=== Section Start ===
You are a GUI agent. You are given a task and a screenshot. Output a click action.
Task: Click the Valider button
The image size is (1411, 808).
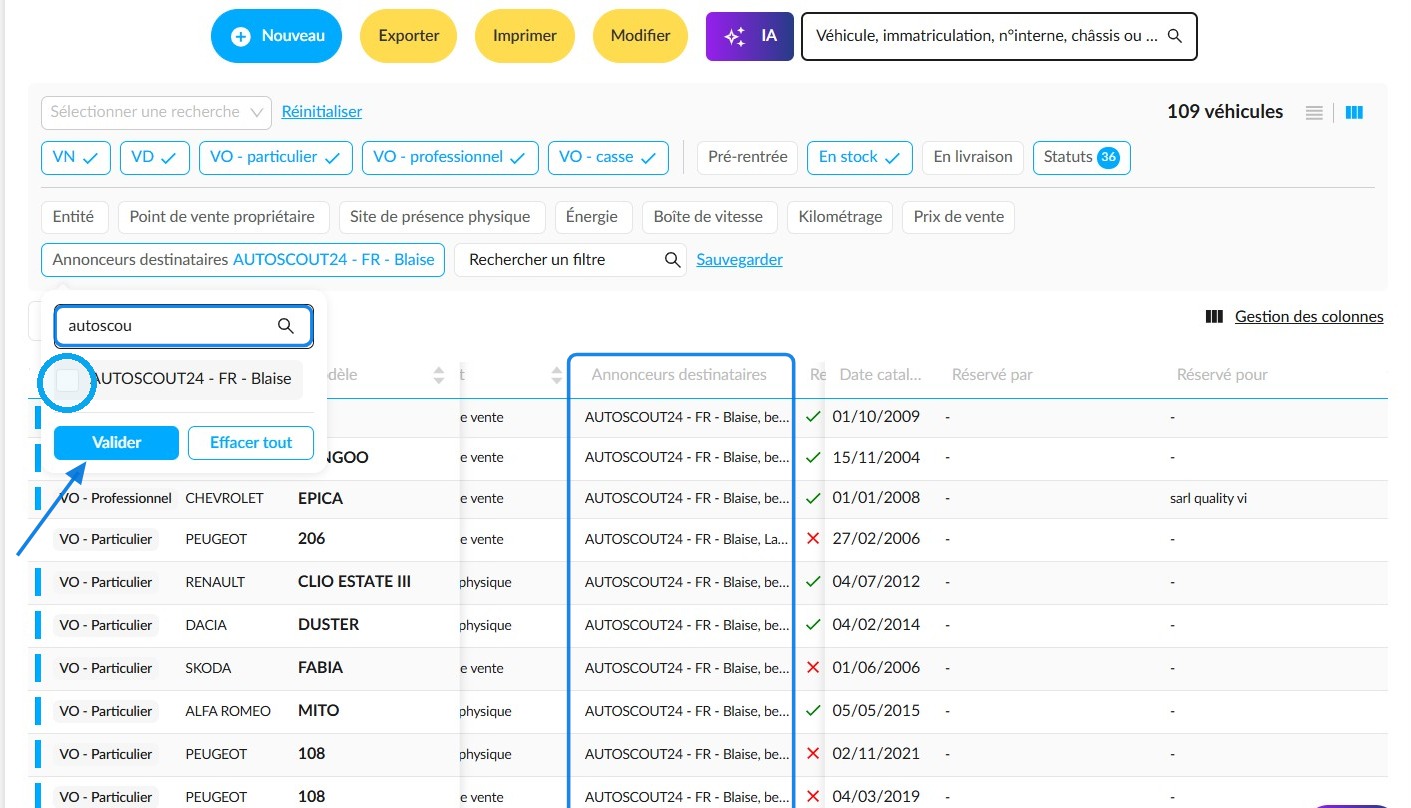116,443
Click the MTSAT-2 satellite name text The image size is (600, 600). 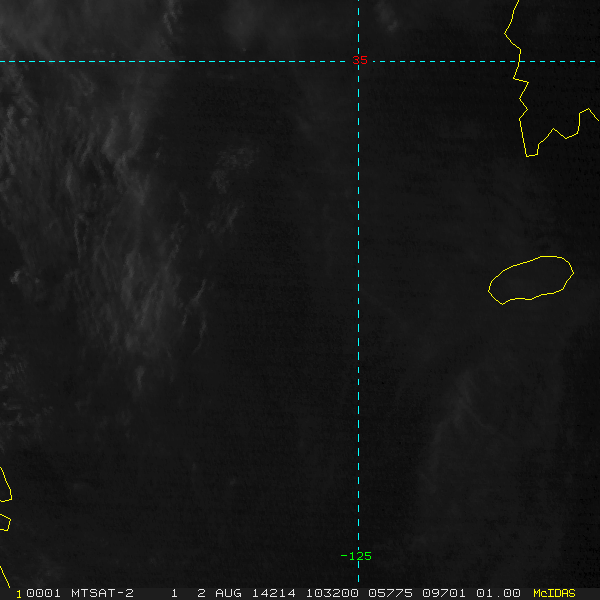pyautogui.click(x=102, y=593)
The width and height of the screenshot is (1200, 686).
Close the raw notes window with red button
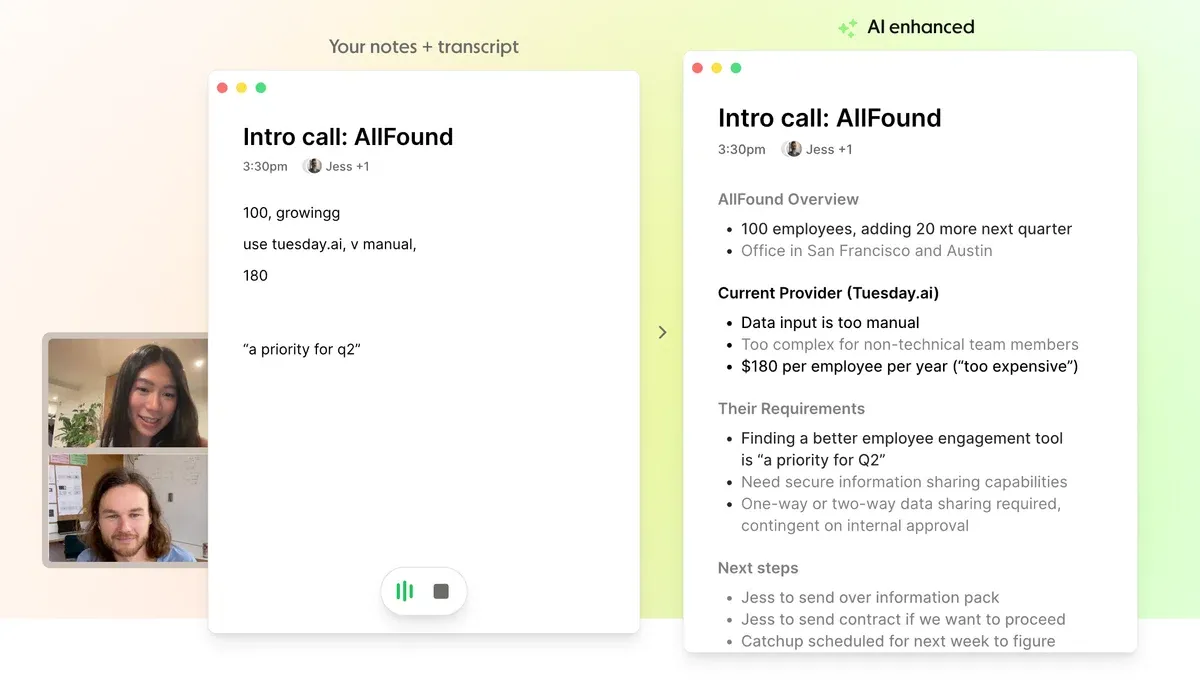[222, 88]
=== Section End ===
#### Work to complete:
Where a line of the data holds the word "screenshot", copy that line.

#### Solution:
You are a GUI agent. You are given a task and a screenshot. Output a click action.
The width and height of the screenshot is (1200, 686).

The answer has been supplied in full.